In [0]:
from pyspark.sql import SparkSession

In [0]:
spark = SparkSession.builder.appName('movieAnlytics').master('local').config('spark.ui.port','12443').enableHiveSupport().getOrCreate()

spark

##Analytical Queries solved using RDD

1. what are the top 10 most viewed movies?
2. What are the distinct list of genre available?
3. How many movies for each genre?
4. How many movies are starting with number or letter (Example:starting with 1/2/3../A/B/C..Z)?
5. List the latest released movies



In [0]:
top_10 =  sc.textFile('dbfs:/FileStore/tables/ratings.dat').map(lambda x:x.split('::')).map(lambda x:(x[1],1)).map(lambda x:(int(x[0]),1)).reduceByKey(lambda x,y:x+y).sortBy(lambda x:x[1],ascending=False)

In [0]:
movie_title = sc.textFile('dbfs:/FileStore/tables/movies.dat').map(lambda x:x.split('::')).map(lambda x:(int(x[0]),x[1]))

all_top_movies = movie_title.join(top_10)
all_top_movies.sortBy(lambda x:x[1][1], ascending=False).take(10)

Out[4]: [(2858, ('American Beauty (1999)', 3428)),
 (260, ('Star Wars: Episode IV - A New Hope (1977)', 2991)),
 (1196, ('Star Wars: Episode V - The Empire Strikes Back (1980)', 2990)),
 (1210, ('Star Wars: Episode VI - Return of the Jedi (1983)', 2883)),
 (480, ('Jurassic Park (1993)', 2672)),
 (2028, ('Saving Private Ryan (1998)', 2653)),
 (589, ('Terminator 2: Judgment Day (1991)', 2649)),
 (2571, ('Matrix\t The (1999)', 2590)),
 (1270, ('Back to the Future (1985)', 2583)),
 (593, ('Silence of the Lambs\t The (1991)', 2578))]

What are the distinct list of genres available?

> **Recorded data**
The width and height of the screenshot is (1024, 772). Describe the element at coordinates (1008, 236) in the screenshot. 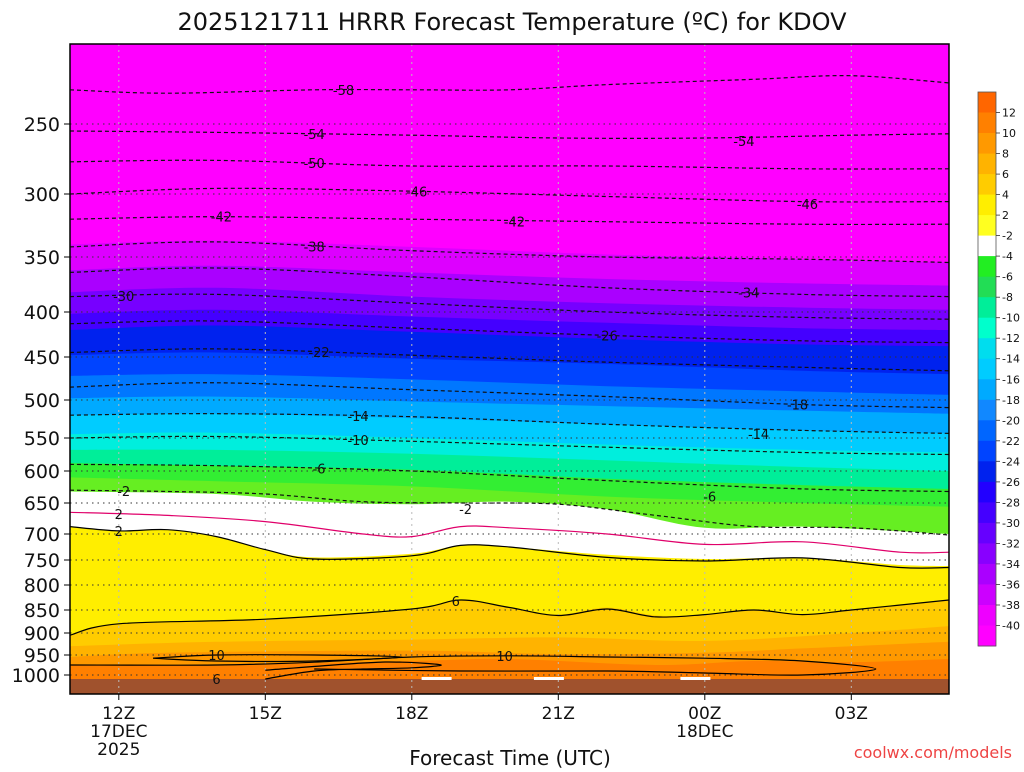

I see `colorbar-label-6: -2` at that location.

* * *

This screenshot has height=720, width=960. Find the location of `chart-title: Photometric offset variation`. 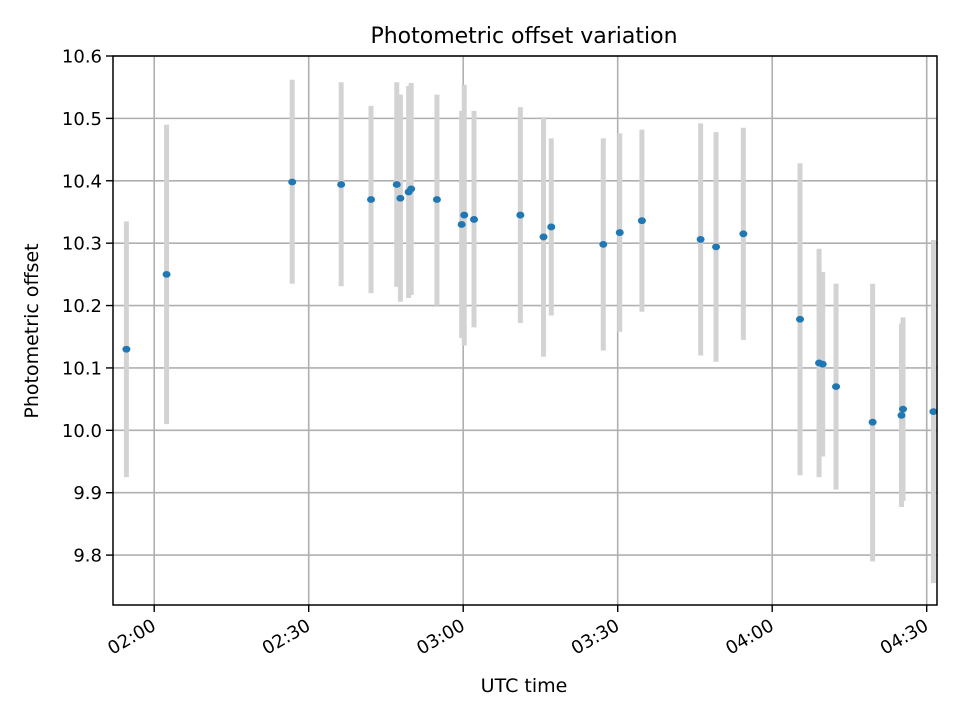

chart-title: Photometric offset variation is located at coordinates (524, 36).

> **What needs to be done**
Reproduce word for word the part of the Spark notebook that opens with the words containing "Out[4]: [(2858, ('American" and closes with "of genres available?". Rely on the Spark notebook alone and not on the material.

> **Solution**
Out[4]: [(2858, ('American Beauty (1999)', 3428)),
 (260, ('Star Wars: Episode IV - A New Hope (1977)', 2991)),
 (1196, ('Star Wars: Episode V - The Empire Strikes Back (1980)', 2990)),
 (1210, ('Star Wars: Episode VI - Return of the Jedi (1983)', 2883)),
 (480, ('Jurassic Park (1993)', 2672)),
 (2028, ('Saving Private Ryan (1998)', 2653)),
 (589, ('Terminator 2: Judgment Day (1991)', 2649)),
 (2571, ('Matrix\t The (1999)', 2590)),
 (1270, ('Back to the Future (1985)', 2583)),
 (593, ('Silence of the Lambs\t The (1991)', 2578))]

What are the distinct list of genres available?